Così ci possono essere gli ultrapapisti, che celano la loro mondanità ed il loro opportunismo sotto un falso zelo e un malinteso rispetto per il Papa, i quali si sforzano, anche contro l’evidenza, di giustificare  tutto quello che dice e fa, tutti i suoi atti morali e del governo della Chiesa, adulandolo e lodando i suoi difetti come fossero il massimo della virtù. 

E ci sono dall’altra parte gli antipapisti, spiriti farisaici, corrosivi e ipercritici, che dimenticano la povera umanità del Papa, e trovano da ridire su tutto quello che egli dice e fa, sempre interpretando in male, magari accusandolo di eresia, mai riconoscendo un lato buono, dimenticando che anch’egli, come ogni comune mortale figlio di Adamo, è obbligato a portare, direbbe S.Paolo, “un tesoro in un vaso fragile”.
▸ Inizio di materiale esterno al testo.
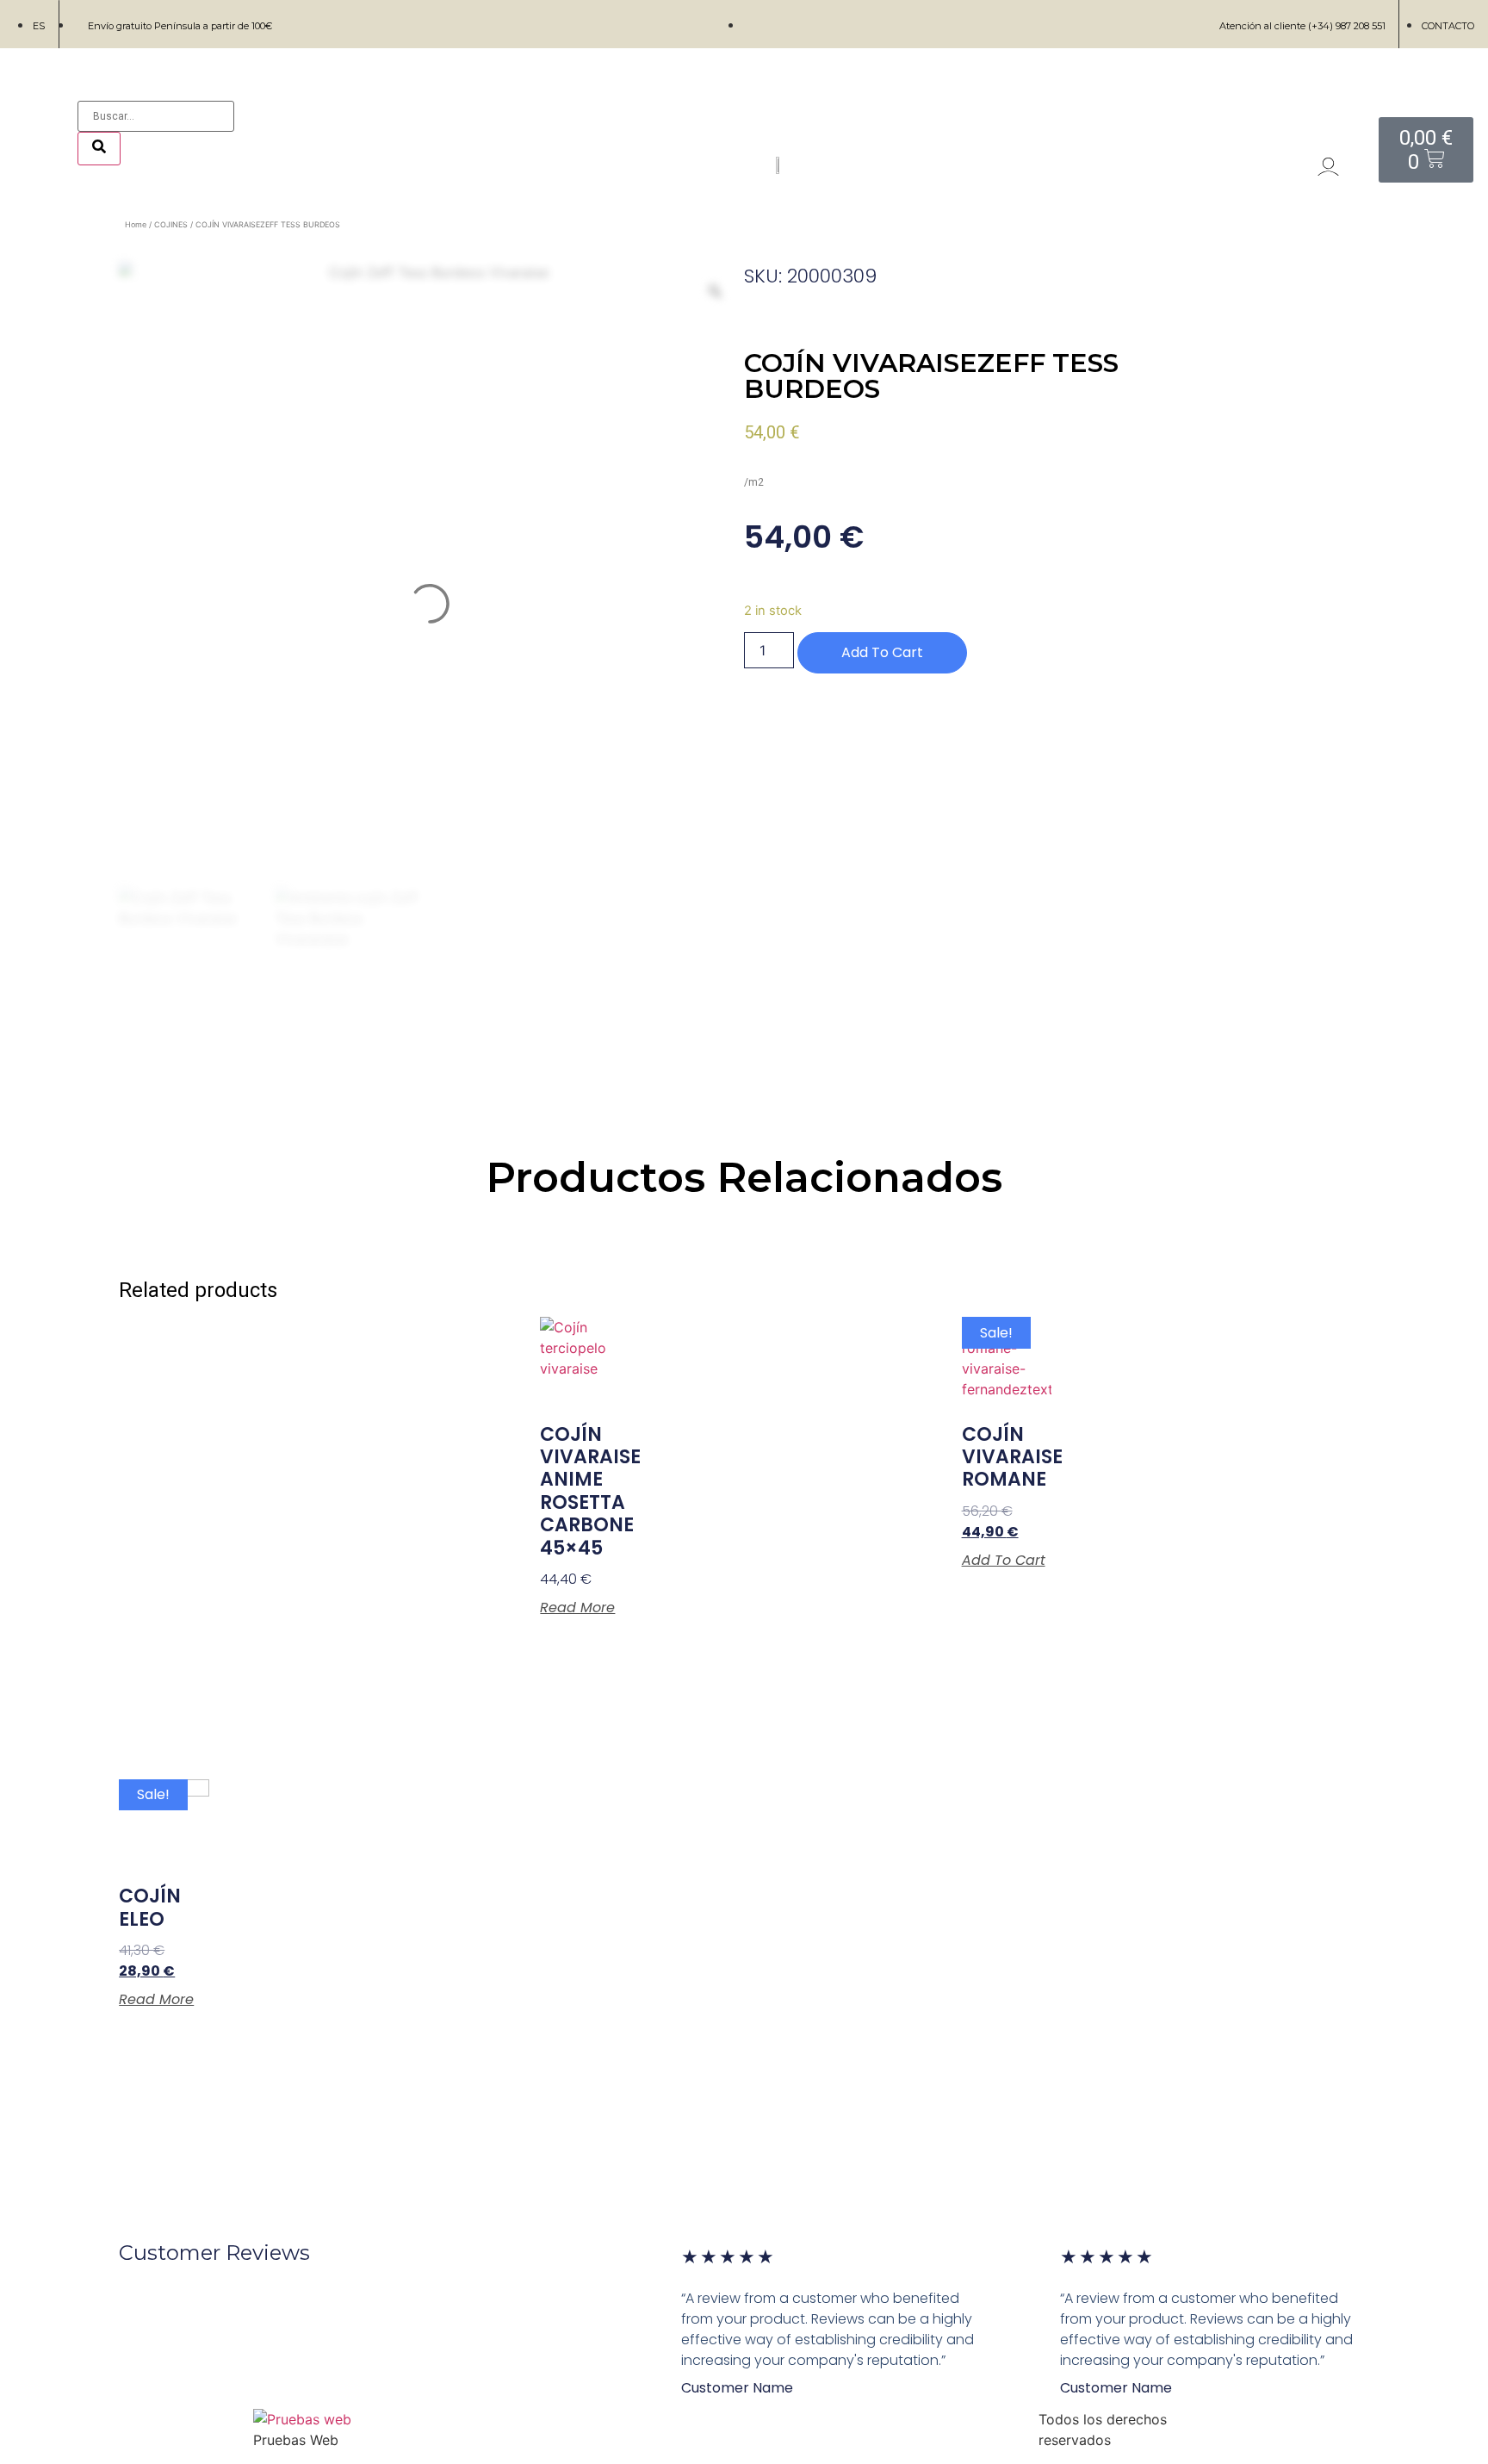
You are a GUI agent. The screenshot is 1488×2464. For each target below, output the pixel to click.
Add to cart (882, 652)
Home (135, 224)
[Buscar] (99, 148)
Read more (577, 1608)
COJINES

I buoni cattolici, che sanno distinguere nel Papa la sua fragile umanità dalla sacralità del ministero petrino, hanno sempre saputo riconoscere, salvo gli eretici,  il maestro della fede al di là della crudeltà di Lucio III, della severità di Innocenzo III, della prepotenza di Bonifacio VIII, dell’avarizia di Clemente V, dell’iracondia di Urbano VI, della lussuria di Alessandro VI, della bellicosità di Giulio II,  del nepotismo di Giulio III o dei festini di Leone X.

Ma non era mai capitato che la Chiesa soffrisse scandalo o restasse turbata da un Papa come Francesco, che suscita dubbi sulla sua ortodossia, ossia in quella funzione magisteriale, nella quale, per la promessa di Cristo, la luce dello Spirito illumina infallibilmente la mente del Papa nel conoscere la verità di fede e muove la sua volontà ad insegnare la verità.
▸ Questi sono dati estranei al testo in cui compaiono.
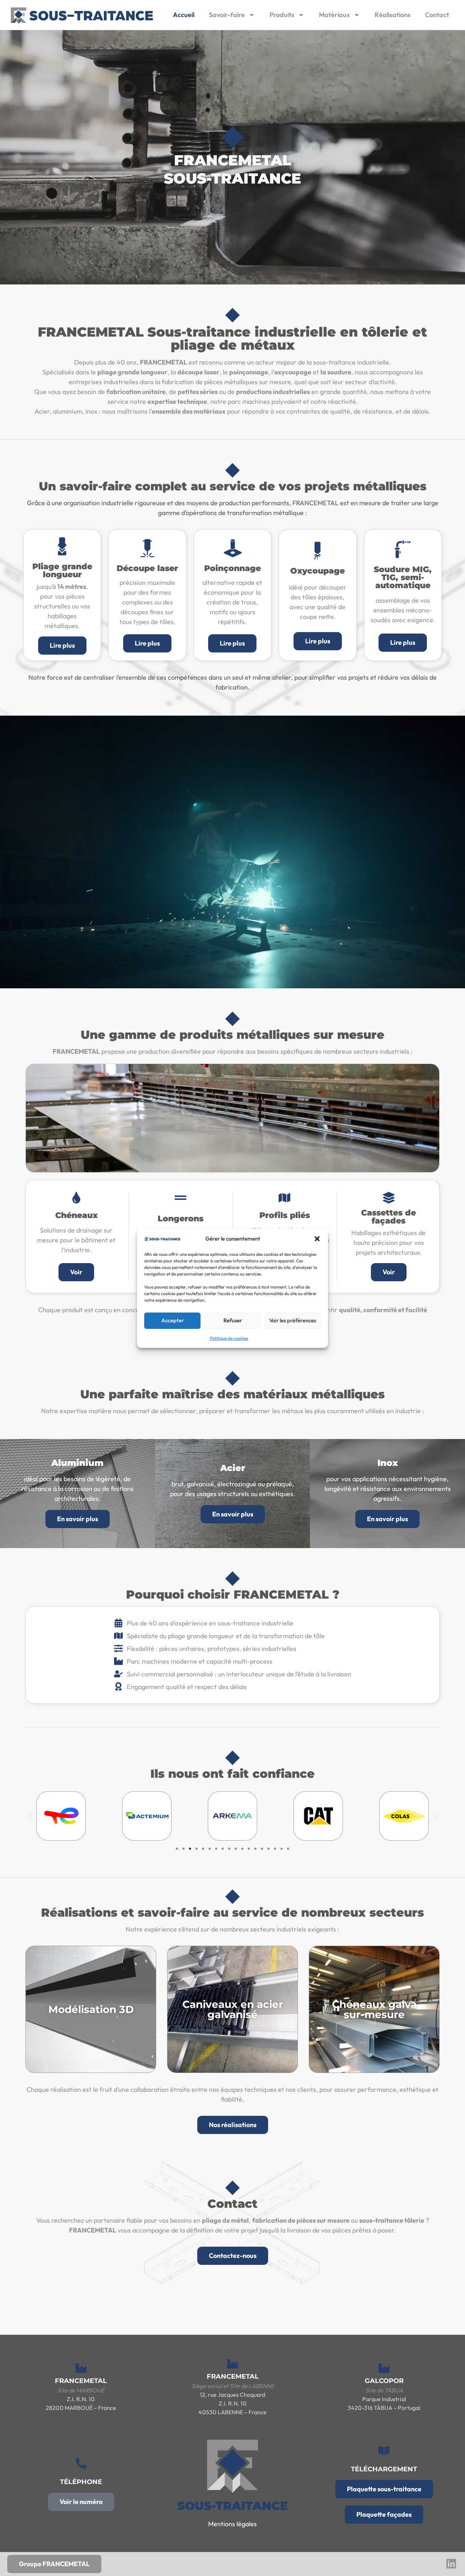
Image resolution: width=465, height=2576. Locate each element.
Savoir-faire (227, 15)
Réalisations (393, 15)
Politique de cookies (229, 1338)
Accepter (172, 1320)
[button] (317, 1238)
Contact (437, 15)
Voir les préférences (292, 1320)
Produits (282, 15)
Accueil (183, 15)
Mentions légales (232, 2524)
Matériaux (334, 15)
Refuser (232, 1320)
Davanti a questa circostanza sorprendete e inaudita, i nostri spiriti non si devono turbare, ma bisogna che noi ci ricordiamo di questa infallibilità del Papa e lo richiamiamo francamente e filialmente ad usarlo per il bene della Chiesa e la salvezza delle anime.
P.Giovanni Cavalcoli
Varazze, 13 febbraio 2019



[1] Cf S.Giovanni Paolo II, Lettera Apostolica Ad tuendam fidem, con nota dottrinale della CDF, del 18 maggio 1998.